What does this mean to the player and parents? The move should eliminate the guessing game as to which level of play a team or league is actually at. The move will also forced leagues to do a better job of monitoring academic and developmental standards.
Reg Pearless does not feel that the move does enough. Pearless, was the co-captain of the 1968-70 mens
hockey team (and 1989 Hall of Fame Inductee) at Bentley College. Pearless is also a dad. His son is currently in the junior hockey system as a 19 year-old. Pearless feels like the system is geared too much as a business and that the developmental portion of the game has giving way to the all mighty dollar. Parents are paying as much as $10,000 for a single season of play at the Tier III level. Pearless feels that is way too much. Teams have lost the value of what development is suppose to be. Pearless stated. These coaches and owners are recruiting players based on their ability to pay and not on their ability to play. He added.
Junior programs are not the only problem. The youth levels are also getting in on the money grab. Pearless has been able to witness the transition closely from his home in hockey-rich Massachusetts. Youth players are on multiple rosters and playing as many as one hundred games a year. That is just crazy, whatever happened to practice? He asks. When we grew up, we were excited about practice and maybe getting in a game a week during the season, now these kids get maybe a few practices, and up to four games a week, fifty weeks a year; that is insane. He adds.

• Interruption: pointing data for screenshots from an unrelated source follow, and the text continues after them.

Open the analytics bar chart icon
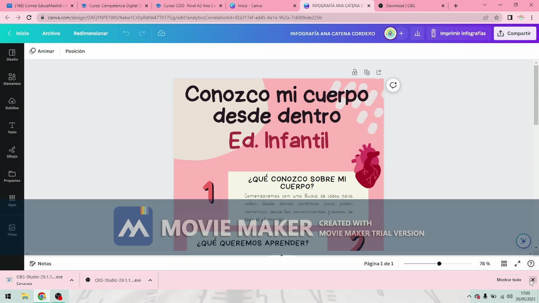 417,33
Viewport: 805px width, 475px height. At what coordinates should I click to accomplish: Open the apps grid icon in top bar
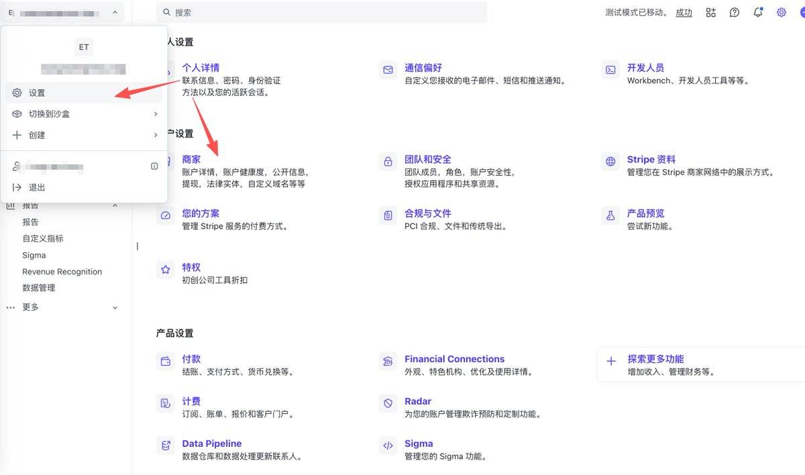(x=711, y=13)
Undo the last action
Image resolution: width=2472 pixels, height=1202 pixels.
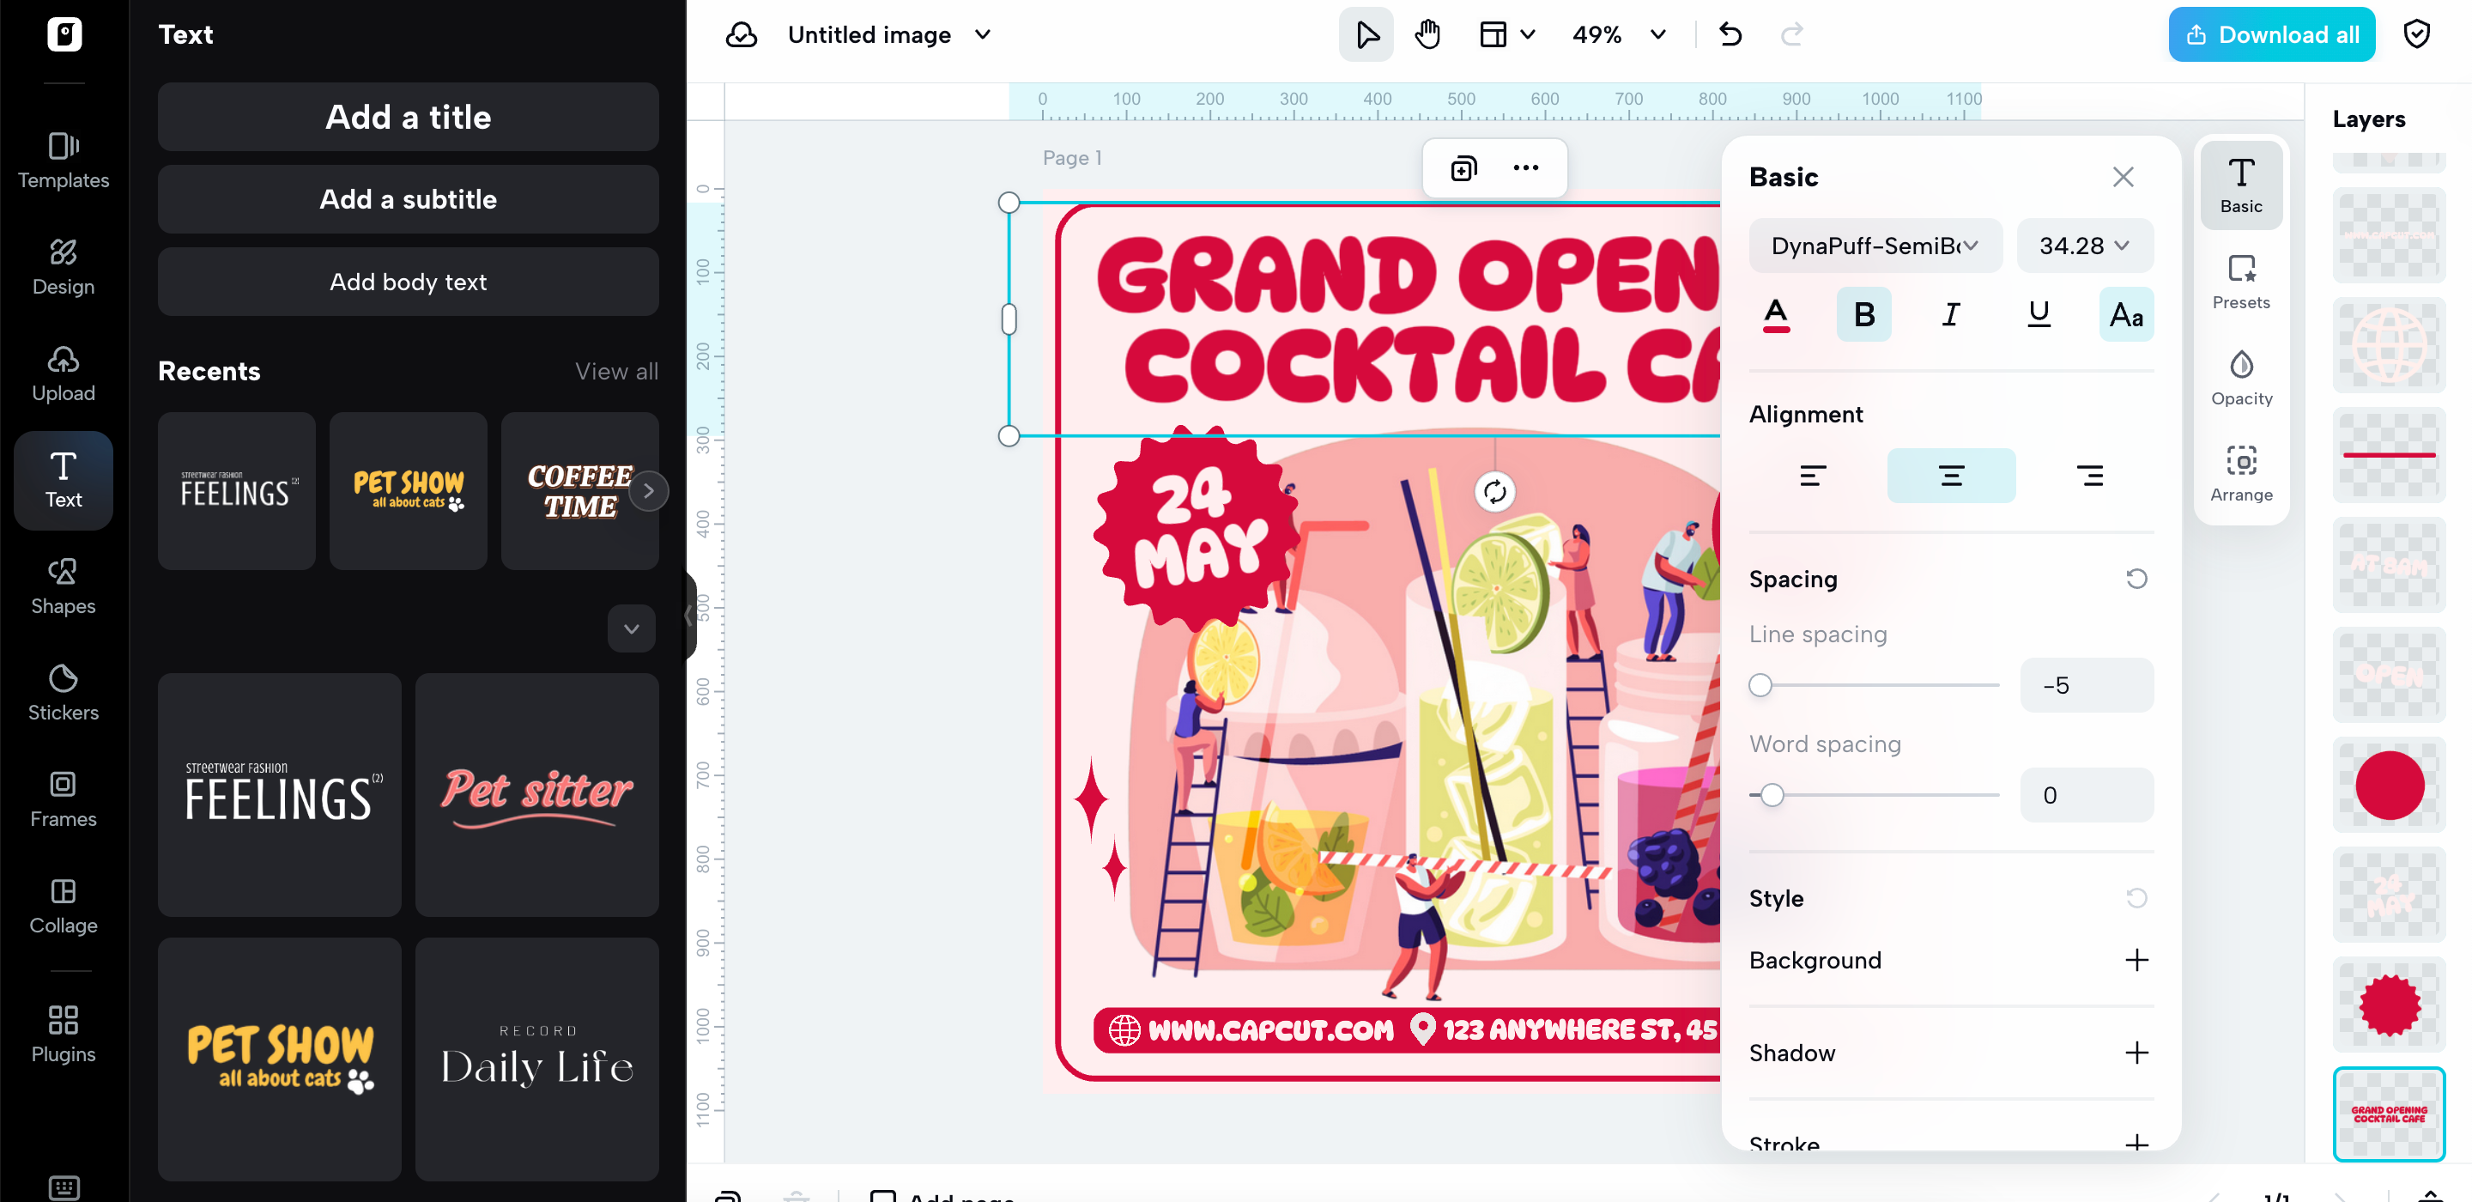point(1730,34)
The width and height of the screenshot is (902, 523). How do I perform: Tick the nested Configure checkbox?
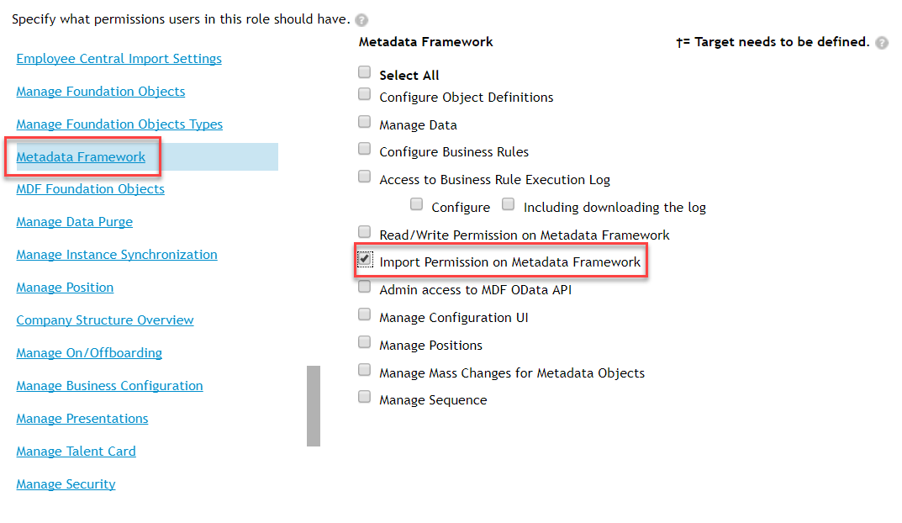point(416,203)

USA Hockey has recognized the problem and has created the American Development Model to correct it. This is the overview taken from USA Hockeys site:
For starters, many athletes spend too much time traveling, competing and recovering from competition and not enough time preparing for it. Second, there is too heavy a focus on the result rather than the performance. This attitude leads to long-term failure, as coaches forgo the development of skills to focus on specific game tactics. And third, too many athletes are specializing too early on. An early focus on just one or two sports often leads to injuries, burnout and capping athletic potential.
The current system creates burnout, and ultimately a sharp decline in participation, leading to an overall decline in retention since 2000.
Former Team USA Olympic Coach Herb Brooks was famous for saying that, Great moments are born from great opportunities. Well, the American Development Model is the opportunity.
The American Development Model (ADM) is a USA Hockey managed model for developing players. It is important to note, that the model is not a rule change or a mandate. Many folks feel that it should be.
In conclusion, USA Hockey has a bit of housecleaning to take care of. Doing so would return the game to the kids. Today, coaches dominate the game. They are highly compensated, and have nudged their way into the oversight of the various levels of development.
One corrective measure would be to create an oversight committee from the leaders of the game. An education leader, a cross section of professional and college coaches, and player representatives from the professional, youth and junior levels, Such a committee could provide a buffer between those with a financial interest in the game, and the implantation of actual change.